When using --selector the height and width, if provided, will set the size of the browser window when the page is loaded but the resulting screenshot will still be the same dimensions as the element on the page.

Sometimes a page will not have completely loaded before a screenshot is taken. You can use --wait X to wait the specified number of milliseconds after the page load event has fired before taking the screenshot:

shot-scraper https://simonwillison.net/ --wait 2000 -o after-wait.png

You can use custom JavaScript to modify the page after it has loaded (after the 'onload' event has fired) but before the screenshot is taken using the --javascript option:

shot-scraper https://simonwillison.net/ -o simonwillison-pink.png \
  --javascript "document.body.style.backgroundColor = 'pink';"

Screenshots default to PNG. You can save as a JPEG by specifying a -o filename that ends with .jpg.
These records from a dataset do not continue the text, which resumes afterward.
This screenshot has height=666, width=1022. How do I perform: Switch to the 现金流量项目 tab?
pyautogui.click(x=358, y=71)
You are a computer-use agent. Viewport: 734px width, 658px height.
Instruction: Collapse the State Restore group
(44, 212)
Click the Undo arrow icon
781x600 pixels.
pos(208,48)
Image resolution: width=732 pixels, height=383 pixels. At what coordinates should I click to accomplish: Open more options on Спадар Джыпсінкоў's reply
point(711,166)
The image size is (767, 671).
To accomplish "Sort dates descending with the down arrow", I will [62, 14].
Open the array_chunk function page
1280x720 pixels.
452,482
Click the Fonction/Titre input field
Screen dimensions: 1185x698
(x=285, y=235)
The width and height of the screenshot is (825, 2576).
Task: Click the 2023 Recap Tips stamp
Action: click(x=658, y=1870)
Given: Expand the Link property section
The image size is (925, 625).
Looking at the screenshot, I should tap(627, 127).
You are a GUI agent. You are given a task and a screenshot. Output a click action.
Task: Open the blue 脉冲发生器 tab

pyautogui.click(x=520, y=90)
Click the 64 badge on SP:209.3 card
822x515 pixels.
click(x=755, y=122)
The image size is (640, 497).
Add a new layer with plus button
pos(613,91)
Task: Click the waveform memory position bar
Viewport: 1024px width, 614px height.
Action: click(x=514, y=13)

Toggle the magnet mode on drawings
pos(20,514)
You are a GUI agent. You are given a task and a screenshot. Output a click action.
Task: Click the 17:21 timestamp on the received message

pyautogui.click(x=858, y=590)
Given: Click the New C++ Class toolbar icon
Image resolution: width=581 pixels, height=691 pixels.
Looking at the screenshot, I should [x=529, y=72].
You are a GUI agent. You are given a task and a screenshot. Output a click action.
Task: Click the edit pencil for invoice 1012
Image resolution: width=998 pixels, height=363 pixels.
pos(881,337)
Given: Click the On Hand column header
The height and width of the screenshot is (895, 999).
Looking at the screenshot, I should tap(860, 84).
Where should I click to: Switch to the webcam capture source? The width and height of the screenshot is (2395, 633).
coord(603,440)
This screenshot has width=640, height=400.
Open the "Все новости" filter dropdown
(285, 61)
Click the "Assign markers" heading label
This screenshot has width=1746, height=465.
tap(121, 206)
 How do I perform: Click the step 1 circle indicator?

You can also use --quality X to save as a JPEG with the specified quality, in order to reduce the filesize. 80 is a good value to use here:

shot-scraper https://simonwillison.net/ \
  -h 800 -o simonwillison.jpg --quality 80
% ls -lah simonwillison.jpg
-rw-r--r--@ 1 simon  staff   168K Mar  9 13:53 simonwillison.jpg

Full --help for this command:

Usage: shot-scraper shot [OPTIONS] URL

  Take a single screenshot of a page or portion of a page.

  Usage:

      shot-scraper http://www.example.com/ -o example.png

  Use -s to take a screenshot of one area of the page, identified using a CSS
  selector:

      shot-scraper https://simonwillison.net -o bighead.png -s '#bighead'

Options:
  -w, --width INTEGER    Width of browser window, defaults to 1280
  -h, --height INTEGER   Height of browser window and shot - defaults to the
                         full height of the page
  -o, --output FILE
  -s, --selector TEXT    Take shot of first element matching this CSS selector
  -j, --javascript TEXT  Execute this JS prior to taking the shot
  --quality INTEGER      Save as JPEG with this quality, e.g. 80
  --wait INTEGER         Wait this many milliseconds before taking the
                         screenshot
  --help                 Show this message and exit.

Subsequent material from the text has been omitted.